Хамид заплатил по счету, и мы легким шагом пошли назад по Вудсток-роуд. В воздухе парило. Хамид, в конце концов, снял свой пиджак и галстук.
— А Людгер?
— Людгер все время то появлялся, то исчезал. Он подолгу задерживался в Берлине. Вел себя ненормально — принимал наркотики, воровал мотоциклы. С ним всегда что-то случалось. Карл-Хайнц постоянно выгонял младшего брата, и тот уезжал в Берлин.
— Грустная история, — сказал Хамид. — Ты полюбила плохого человека.

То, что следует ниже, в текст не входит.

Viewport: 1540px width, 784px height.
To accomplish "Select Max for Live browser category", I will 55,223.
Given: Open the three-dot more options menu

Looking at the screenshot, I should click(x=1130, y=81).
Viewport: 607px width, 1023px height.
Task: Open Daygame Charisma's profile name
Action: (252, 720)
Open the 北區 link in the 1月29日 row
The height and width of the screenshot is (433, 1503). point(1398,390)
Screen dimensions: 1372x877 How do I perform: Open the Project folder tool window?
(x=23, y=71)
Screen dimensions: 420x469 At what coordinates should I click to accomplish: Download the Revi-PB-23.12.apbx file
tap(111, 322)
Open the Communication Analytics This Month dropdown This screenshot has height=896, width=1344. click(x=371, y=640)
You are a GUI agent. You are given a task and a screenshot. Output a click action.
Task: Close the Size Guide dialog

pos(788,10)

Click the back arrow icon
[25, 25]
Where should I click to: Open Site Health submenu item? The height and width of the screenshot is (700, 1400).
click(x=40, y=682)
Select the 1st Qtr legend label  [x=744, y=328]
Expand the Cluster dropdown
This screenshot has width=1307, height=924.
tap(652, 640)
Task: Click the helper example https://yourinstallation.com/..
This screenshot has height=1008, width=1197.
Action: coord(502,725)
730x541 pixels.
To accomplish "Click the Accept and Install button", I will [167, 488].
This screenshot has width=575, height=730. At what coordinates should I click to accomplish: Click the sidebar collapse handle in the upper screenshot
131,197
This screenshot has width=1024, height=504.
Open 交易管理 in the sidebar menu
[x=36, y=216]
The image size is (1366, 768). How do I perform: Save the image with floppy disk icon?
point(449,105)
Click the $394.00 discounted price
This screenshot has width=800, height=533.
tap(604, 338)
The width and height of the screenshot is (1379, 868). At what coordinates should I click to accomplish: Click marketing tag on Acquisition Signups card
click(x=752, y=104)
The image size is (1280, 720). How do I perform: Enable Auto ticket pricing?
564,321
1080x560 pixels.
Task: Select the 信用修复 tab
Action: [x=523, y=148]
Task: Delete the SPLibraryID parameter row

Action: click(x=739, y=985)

— Ну, все было не так уж плохо. Он меня многому научил. Ты не поверишь, какой я приехала в Гамбург. Застенчивая, нервная, неуверенная в себе.
Хамид рассмеялся.
— Да уж, в такое трудно поверить.
— Это правда. Я уезжала оттуда совсем другим человеком. Карл-Хайнц научил меня одной важной вещи: он научил меня быть бесстрашной, не бояться ничего. И теперь, благодаря ему, я не дрожу при виде полицейских, судей, скинхедов, оксфордских профессоров, поэтов, охранников на парковках, интеллектуалов, хулиганов, зануд, сволочей, директоров школ, адвокатов, журналистов, пьяниц, политиков, священников… Кажется, в мире больше не осталось людей, которых я боюсь. Это был очень ценный урок.
— Наверное, ты права.
— Он часто говорил: «Все твои поступки должны каким-то образом способствовать развенчанию величайшего из мифов — мифа о всемогущей системе».
— Я не понимаю.
— Ну, твоя жизнь, даже в малых поступках, должна быть чем-то вроде пропагандистской акции, разоблачающей этот миф как ложь и иллюзию.
— То есть, нужно стать преступником?